Scan the records below for the line containing "Task: Click the back arrow icon in toolbar" and the line containing "The height and". Copy both, plus every line between, exactly.

▶ Data in this exercise
----------

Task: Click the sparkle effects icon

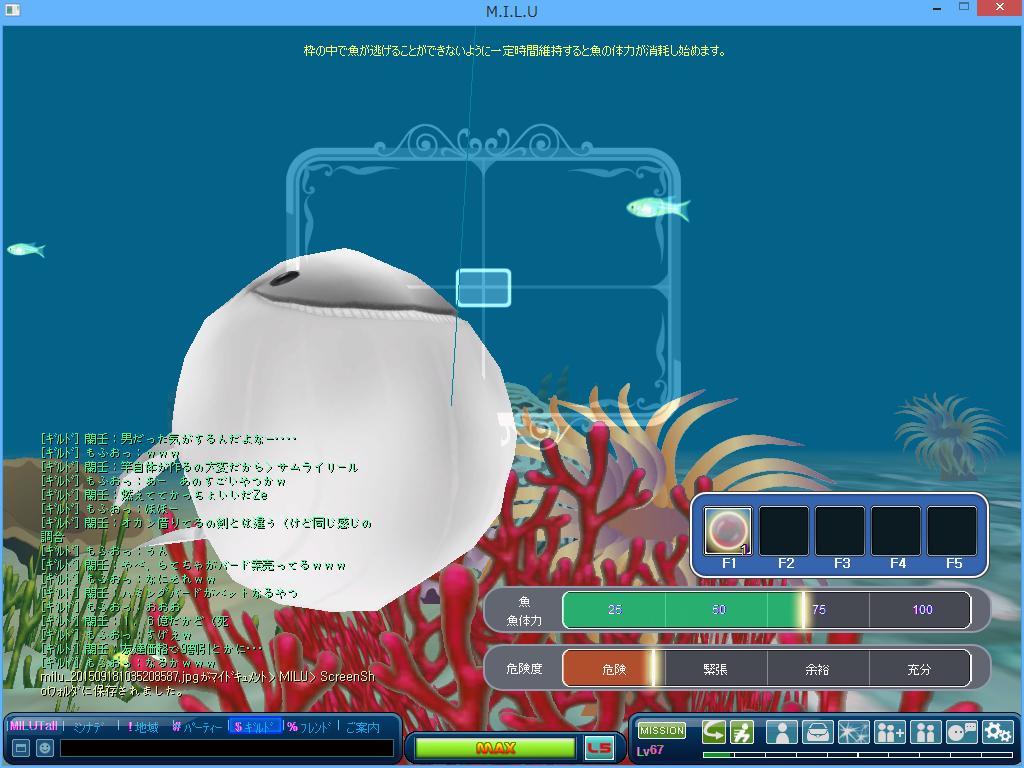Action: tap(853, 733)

----------

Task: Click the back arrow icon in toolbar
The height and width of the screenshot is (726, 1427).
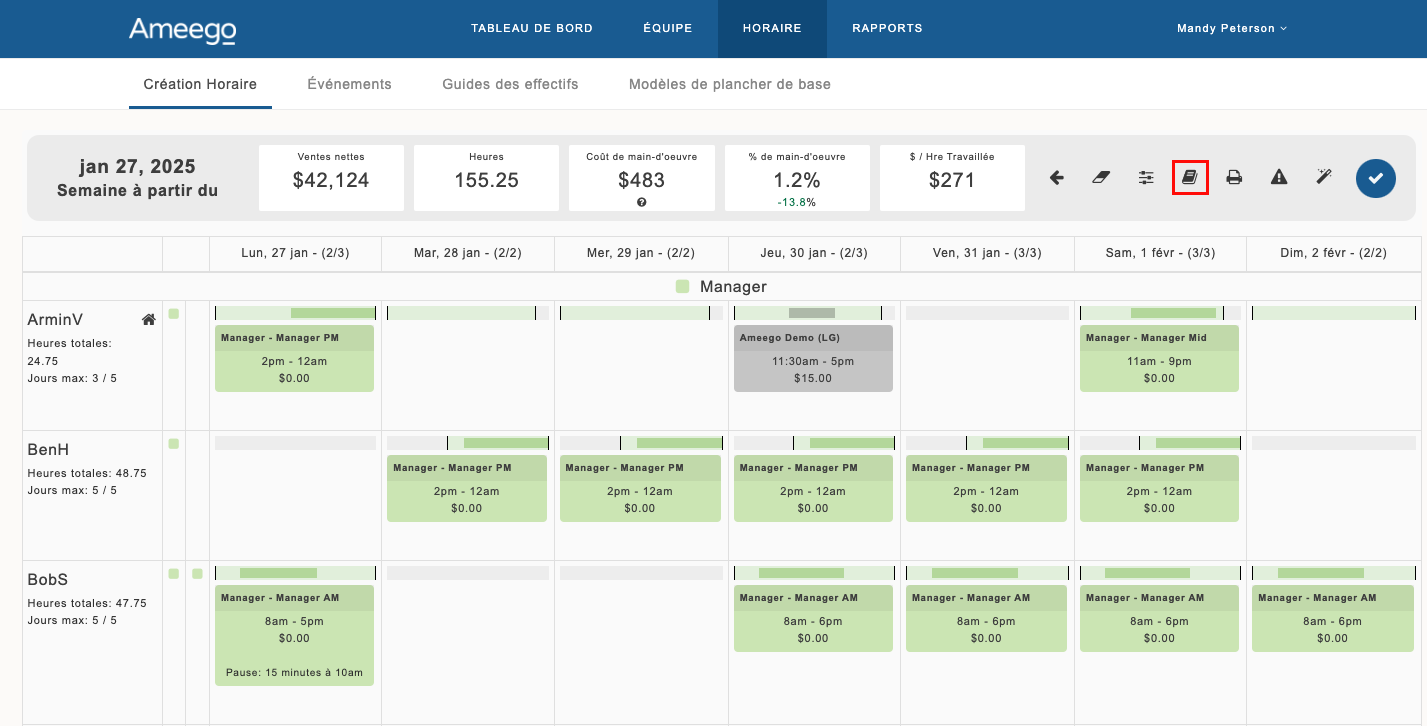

----------

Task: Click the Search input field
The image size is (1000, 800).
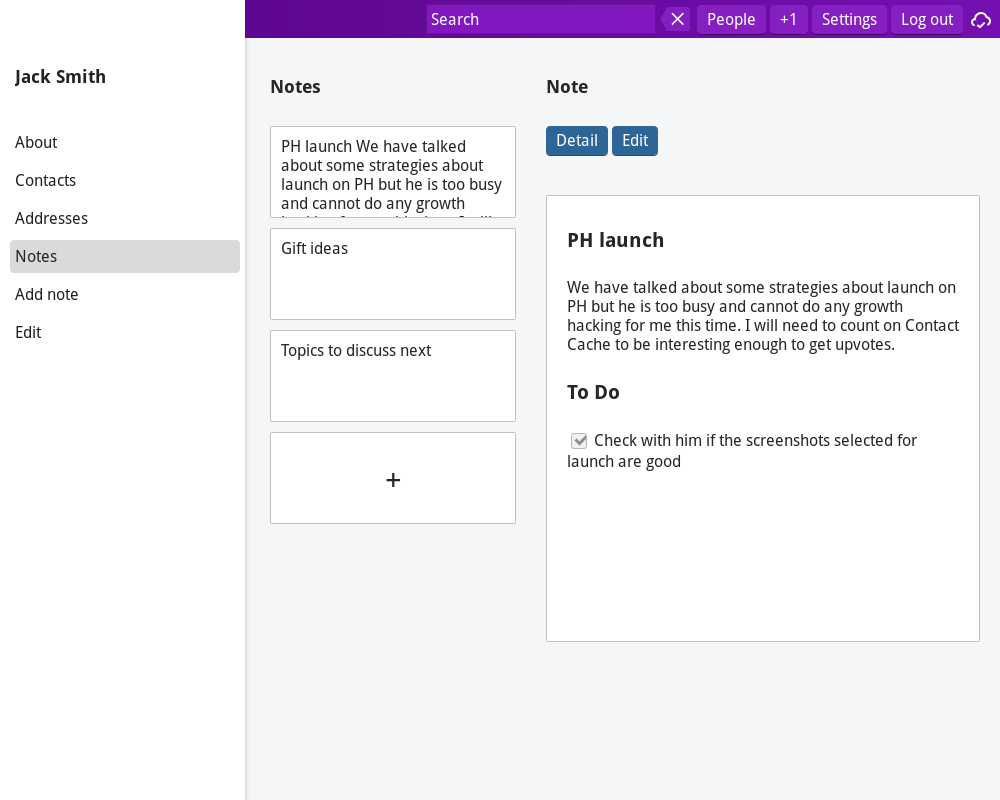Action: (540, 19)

----------

▶ Reply
Task: Click the back arrow icon in toolbar
The height and width of the screenshot is (726, 1427).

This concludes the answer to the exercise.